>> begin Exercise inputs

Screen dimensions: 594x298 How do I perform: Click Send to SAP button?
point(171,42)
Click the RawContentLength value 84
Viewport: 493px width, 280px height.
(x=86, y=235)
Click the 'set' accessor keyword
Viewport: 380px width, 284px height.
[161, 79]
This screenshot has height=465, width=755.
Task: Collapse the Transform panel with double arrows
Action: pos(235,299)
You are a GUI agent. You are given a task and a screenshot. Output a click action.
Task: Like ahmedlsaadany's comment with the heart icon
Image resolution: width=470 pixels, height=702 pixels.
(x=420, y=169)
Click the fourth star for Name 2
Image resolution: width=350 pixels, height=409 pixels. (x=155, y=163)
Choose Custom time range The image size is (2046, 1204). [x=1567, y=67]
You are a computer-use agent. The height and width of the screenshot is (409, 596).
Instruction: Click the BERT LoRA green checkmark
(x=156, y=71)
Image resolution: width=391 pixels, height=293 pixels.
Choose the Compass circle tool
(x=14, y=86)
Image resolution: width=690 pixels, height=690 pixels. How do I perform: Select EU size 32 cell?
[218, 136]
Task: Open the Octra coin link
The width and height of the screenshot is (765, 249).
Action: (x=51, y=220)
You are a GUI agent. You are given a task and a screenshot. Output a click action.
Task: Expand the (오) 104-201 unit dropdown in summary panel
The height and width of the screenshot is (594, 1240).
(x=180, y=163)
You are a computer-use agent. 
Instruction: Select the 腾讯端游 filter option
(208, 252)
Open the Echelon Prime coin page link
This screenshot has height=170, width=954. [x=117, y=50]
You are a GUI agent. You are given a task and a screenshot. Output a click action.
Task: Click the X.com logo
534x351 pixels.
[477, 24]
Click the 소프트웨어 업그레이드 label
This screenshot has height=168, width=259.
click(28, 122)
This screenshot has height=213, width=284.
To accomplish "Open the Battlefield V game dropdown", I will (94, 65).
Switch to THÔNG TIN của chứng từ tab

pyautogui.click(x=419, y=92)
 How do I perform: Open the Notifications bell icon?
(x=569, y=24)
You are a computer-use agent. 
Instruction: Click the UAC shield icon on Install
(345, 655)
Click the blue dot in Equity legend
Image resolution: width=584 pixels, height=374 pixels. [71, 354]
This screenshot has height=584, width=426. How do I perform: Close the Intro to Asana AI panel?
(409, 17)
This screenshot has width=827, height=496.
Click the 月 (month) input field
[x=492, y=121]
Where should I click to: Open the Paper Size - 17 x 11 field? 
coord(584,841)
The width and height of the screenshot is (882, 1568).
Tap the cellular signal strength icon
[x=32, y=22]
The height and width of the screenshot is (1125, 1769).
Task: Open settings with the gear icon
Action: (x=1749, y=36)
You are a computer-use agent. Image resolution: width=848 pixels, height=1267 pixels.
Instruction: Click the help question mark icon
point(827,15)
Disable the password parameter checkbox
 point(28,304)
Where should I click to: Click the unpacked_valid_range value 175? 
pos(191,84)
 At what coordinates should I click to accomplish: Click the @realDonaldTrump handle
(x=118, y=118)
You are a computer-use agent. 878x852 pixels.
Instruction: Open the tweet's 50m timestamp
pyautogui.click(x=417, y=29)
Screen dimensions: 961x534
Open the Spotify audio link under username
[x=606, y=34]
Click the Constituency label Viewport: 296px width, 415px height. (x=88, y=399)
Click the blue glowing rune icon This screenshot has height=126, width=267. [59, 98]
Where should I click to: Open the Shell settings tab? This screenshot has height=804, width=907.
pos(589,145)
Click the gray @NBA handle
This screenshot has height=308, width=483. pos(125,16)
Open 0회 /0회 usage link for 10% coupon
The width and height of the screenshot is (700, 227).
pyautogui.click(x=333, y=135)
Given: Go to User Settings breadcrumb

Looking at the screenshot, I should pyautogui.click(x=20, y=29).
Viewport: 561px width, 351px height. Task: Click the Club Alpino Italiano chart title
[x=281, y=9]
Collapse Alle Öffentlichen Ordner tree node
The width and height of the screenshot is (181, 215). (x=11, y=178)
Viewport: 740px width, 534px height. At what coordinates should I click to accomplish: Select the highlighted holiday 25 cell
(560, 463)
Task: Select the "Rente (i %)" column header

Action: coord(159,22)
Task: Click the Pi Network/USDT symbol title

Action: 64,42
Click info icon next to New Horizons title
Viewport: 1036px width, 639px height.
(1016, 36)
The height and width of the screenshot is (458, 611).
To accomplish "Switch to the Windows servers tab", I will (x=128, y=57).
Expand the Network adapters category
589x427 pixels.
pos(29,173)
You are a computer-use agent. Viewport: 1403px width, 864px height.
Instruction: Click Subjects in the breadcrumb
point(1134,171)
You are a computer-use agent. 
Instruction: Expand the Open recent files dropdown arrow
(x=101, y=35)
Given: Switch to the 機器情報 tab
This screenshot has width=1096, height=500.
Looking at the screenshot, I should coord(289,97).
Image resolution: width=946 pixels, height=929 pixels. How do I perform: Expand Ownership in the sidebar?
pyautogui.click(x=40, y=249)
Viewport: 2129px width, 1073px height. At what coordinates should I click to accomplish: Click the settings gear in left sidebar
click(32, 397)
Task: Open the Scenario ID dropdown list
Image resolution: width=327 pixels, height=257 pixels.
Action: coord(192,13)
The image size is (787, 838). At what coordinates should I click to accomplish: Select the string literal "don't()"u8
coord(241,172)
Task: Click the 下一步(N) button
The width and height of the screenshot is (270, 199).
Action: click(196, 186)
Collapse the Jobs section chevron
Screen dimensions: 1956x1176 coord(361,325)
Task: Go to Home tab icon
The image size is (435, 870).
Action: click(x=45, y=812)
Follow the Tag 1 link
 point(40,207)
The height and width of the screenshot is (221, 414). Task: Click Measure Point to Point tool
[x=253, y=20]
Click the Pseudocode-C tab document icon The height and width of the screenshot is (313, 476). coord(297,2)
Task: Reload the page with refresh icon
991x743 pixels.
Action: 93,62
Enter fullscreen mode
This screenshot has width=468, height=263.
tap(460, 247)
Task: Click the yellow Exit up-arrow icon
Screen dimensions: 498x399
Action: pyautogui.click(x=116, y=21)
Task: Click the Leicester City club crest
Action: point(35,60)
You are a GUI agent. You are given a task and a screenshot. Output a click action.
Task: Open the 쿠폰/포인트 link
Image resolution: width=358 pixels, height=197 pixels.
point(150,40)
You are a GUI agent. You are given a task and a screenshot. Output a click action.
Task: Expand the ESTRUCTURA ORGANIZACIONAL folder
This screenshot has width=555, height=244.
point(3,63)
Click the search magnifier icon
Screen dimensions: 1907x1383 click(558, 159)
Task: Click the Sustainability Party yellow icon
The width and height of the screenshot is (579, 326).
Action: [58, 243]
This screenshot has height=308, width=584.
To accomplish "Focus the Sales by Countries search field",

>> end Exercise inputs

__Exercise prompt__.
Can you lay out every line of the entries above as a Markdown table with the columns Row and Text, numbering the rows in order and skipping blank lines?

__Result__.
| Row | Text |
|---|---|
| 1 | Screen dimensions: 594x298 How do I perform: Click Send to SAP button? |
| 2 | point(171,42) |
| 3 | Click the RawContentLength value 84 |
| 4 | Viewport: 493px width, 280px height. |
| 5 | (x=86, y=235) |
| 6 | Click the 'set' accessor keyword |
| 7 | Viewport: 380px width, 284px height. |
| 8 | [161, 79] |
| 9 | This screenshot has height=465, width=755. |
| 10 | Task: Collapse the Transform panel with double arrows |
| 11 | Action: pos(235,299) |
| 12 | You are a GUI agent. You are given a task and a screenshot. Output a click action. |
| 13 | Task: Like ahmedlsaadany's comment with the heart icon |
| 14 | Image resolution: width=470 pixels, height=702 pixels. |
| 15 | (x=420, y=169) |
| 16 | Click the fourth star for Name 2 |
| 17 | Image resolution: width=350 pixels, height=409 pixels. (x=155, y=163) |
| 18 | Choose Custom time range The image size is (2046, 1204). [x=1567, y=67] |
| 19 | You are a computer-use agent. The height and width of the screenshot is (409, 596). |
| 20 | Instruction: Click the BERT LoRA green checkmark |
| 21 | (x=156, y=71) |
| 22 | Image resolution: width=391 pixels, height=293 pixels. |
| 23 | Choose the Compass circle tool |
| 24 | (x=14, y=86) |
| 25 | Image resolution: width=690 pixels, height=690 pixels. How do I perform: Select EU size 32 cell? |
| 26 | [218, 136] |
| 27 | Task: Open the Octra coin link |
| 28 | The width and height of the screenshot is (765, 249). |
| 29 | Action: (x=51, y=220) |
| 30 | You are a GUI agent. You are given a task and a screenshot. Output a click action. |
| 31 | Task: Expand the (오) 104-201 unit dropdown in summary panel |
| 32 | The height and width of the screenshot is (594, 1240). |
| 33 | (x=180, y=163) |
| 34 | You are a computer-use agent.  |
| 35 | Instruction: Select the 腾讯端游 filter option |
| 36 | (208, 252) |
| 37 | Open the Echelon Prime coin page link |
| 38 | This screenshot has height=170, width=954. [x=117, y=50] |
| 39 | You are a GUI agent. You are given a task and a screenshot. Output a click action. |
| 40 | Task: Click the X.com logo |
| 41 | 534x351 pixels. |
| 42 | [477, 24] |
| 43 | Click the 소프트웨어 업그레이드 label |
| 44 | This screenshot has height=168, width=259. |
| 45 | click(28, 122) |
| 46 | This screenshot has height=213, width=284. |
| 47 | To accomplish "Open the Battlefield V game dropdown", I will (94, 65). |
| 48 | Switch to THÔNG TIN của chứng từ tab |
| 49 | pyautogui.click(x=419, y=92) |
| 50 |  How do I perform: Open the Notifications bell icon? |
| 51 | (x=569, y=24) |
| 52 | You are a computer-use agent.  |
| 53 | Instruction: Click the UAC shield icon on Install |
| 54 | (345, 655) |
| 55 | Click the blue dot in Equity legend |
| 56 | Image resolution: width=584 pixels, height=374 pixels. [71, 354] |
| 57 | This screenshot has height=584, width=426. How do I perform: Close the Intro to Asana AI panel? |
| 58 | (409, 17) |
| 59 | This screenshot has width=827, height=496. |
| 60 | Click the 月 (month) input field |
| 61 | [x=492, y=121] |
| 62 | Where should I click to: Open the Paper Size - 17 x 11 field?  |
| 63 | coord(584,841) |
| 64 | The width and height of the screenshot is (882, 1568). |
| 65 | Tap the cellular signal strength icon |
| 66 | [x=32, y=22] |
| 67 | The height and width of the screenshot is (1125, 1769). |
| 68 | Task: Open settings with the gear icon |
| 69 | Action: (x=1749, y=36) |
| 70 | You are a computer-use agent. Image resolution: width=848 pixels, height=1267 pixels. |
| 71 | Instruction: Click the help question mark icon |
| 72 | point(827,15) |
| 73 | Disable the password parameter checkbox |
| 74 |  point(28,304) |
| 75 | Where should I click to: Click the unpacked_valid_range value 175?  |
| 76 | pos(191,84) |
| 77 |  At what coordinates should I click to accomplish: Click the @realDonaldTrump handle |
| 78 | (x=118, y=118) |
| 79 | You are a computer-use agent. 878x852 pixels. |
| 80 | Instruction: Open the tweet's 50m timestamp |
| 81 | pyautogui.click(x=417, y=29) |
| 82 | Screen dimensions: 961x534 |
| 83 | Open the Spotify audio link under username |
| 84 | [x=606, y=34] |
| 85 | Click the Constituency label Viewport: 296px width, 415px height. (x=88, y=399) |
| 86 | Click the blue glowing rune icon This screenshot has height=126, width=267. [59, 98] |
| 87 | Where should I click to: Open the Shell settings tab? This screenshot has height=804, width=907. |
| 88 | pos(589,145) |
| 89 | Click the gray @NBA handle |
| 90 | This screenshot has height=308, width=483. pos(125,16) |
| 91 | Open 0회 /0회 usage link for 10% coupon |
| 92 | The width and height of the screenshot is (700, 227). |
| 93 | pyautogui.click(x=333, y=135) |
| 94 | Given: Go to User Settings breadcrumb |
| 95 | Looking at the screenshot, I should pyautogui.click(x=20, y=29). |
| 96 | Viewport: 561px width, 351px height. Task: Click the Club Alpino Italiano chart title |
| 97 | [x=281, y=9] |
| 98 | Collapse Alle Öffentlichen Ordner tree node |
| 99 | The width and height of the screenshot is (181, 215). (x=11, y=178) |
| 100 | Viewport: 740px width, 534px height. At what coordinates should I click to accomplish: Select the highlighted holiday 25 cell |
| 101 | (560, 463) |
| 102 | Task: Select the "Rente (i %)" column header |
| 103 | Action: coord(159,22) |
| 104 | Task: Click the Pi Network/USDT symbol title |
| 105 | Action: 64,42 |
| 106 | Click info icon next to New Horizons title |
| 107 | Viewport: 1036px width, 639px height. |
| 108 | (1016, 36) |
| 109 | The height and width of the screenshot is (458, 611). |
| 110 | To accomplish "Switch to the Windows servers tab", I will (x=128, y=57). |
| 111 | Expand the Network adapters category |
| 112 | 589x427 pixels. |
| 113 | pos(29,173) |
| 114 | You are a computer-use agent. Viewport: 1403px width, 864px height. |
| 115 | Instruction: Click Subjects in the breadcrumb |
| 116 | point(1134,171) |
| 117 | You are a computer-use agent.  |
| 118 | Instruction: Expand the Open recent files dropdown arrow |
| 119 | (x=101, y=35) |
| 120 | Given: Switch to the 機器情報 tab |
| 121 | This screenshot has width=1096, height=500. |
| 122 | Looking at the screenshot, I should coord(289,97). |
| 123 | Image resolution: width=946 pixels, height=929 pixels. How do I perform: Expand Ownership in the sidebar? |
| 124 | pyautogui.click(x=40, y=249) |
| 125 | Viewport: 2129px width, 1073px height. At what coordinates should I click to accomplish: Click the settings gear in left sidebar |
| 126 | click(32, 397) |
| 127 | Task: Open the Scenario ID dropdown list |
| 128 | Image resolution: width=327 pixels, height=257 pixels. |
| 129 | Action: coord(192,13) |
| 130 | The image size is (787, 838). At what coordinates should I click to accomplish: Select the string literal "don't()"u8 |
| 131 | coord(241,172) |
| 132 | Task: Click the 下一步(N) button |
| 133 | The width and height of the screenshot is (270, 199). |
| 134 | Action: click(196, 186) |
| 135 | Collapse the Jobs section chevron |
| 136 | Screen dimensions: 1956x1176 coord(361,325) |
| 137 | Task: Go to Home tab icon |
| 138 | The image size is (435, 870). |
| 139 | Action: click(x=45, y=812) |
| 140 | Follow the Tag 1 link |
| 141 |  point(40,207) |
| 142 | The height and width of the screenshot is (221, 414). Task: Click Measure Point to Point tool |
| 143 | [x=253, y=20] |
| 144 | Click the Pseudocode-C tab document icon The height and width of the screenshot is (313, 476). coord(297,2) |
| 145 | Task: Reload the page with refresh icon |
| 146 | 991x743 pixels. |
| 147 | Action: 93,62 |
| 148 | Enter fullscreen mode |
| 149 | This screenshot has width=468, height=263. |
| 150 | tap(460, 247) |
| 151 | Task: Click the yellow Exit up-arrow icon |
| 152 | Screen dimensions: 498x399 |
| 153 | Action: pyautogui.click(x=116, y=21) |
| 154 | Task: Click the Leicester City club crest |
| 155 | Action: point(35,60) |
| 156 | You are a GUI agent. You are given a task and a screenshot. Output a click action. |
| 157 | Task: Open the 쿠폰/포인트 link |
| 158 | Image resolution: width=358 pixels, height=197 pixels. |
| 159 | point(150,40) |
| 160 | You are a GUI agent. You are given a task and a screenshot. Output a click action. |
| 161 | Task: Expand the ESTRUCTURA ORGANIZACIONAL folder |
| 162 | This screenshot has width=555, height=244. |
| 163 | point(3,63) |
| 164 | Click the search magnifier icon |
| 165 | Screen dimensions: 1907x1383 click(558, 159) |
| 166 | Task: Click the Sustainability Party yellow icon |
| 167 | The width and height of the screenshot is (579, 326). |
| 168 | Action: [58, 243] |
| 169 | This screenshot has height=308, width=584. |
| 170 | To accomplish "Focus the Sales by Countries search field", |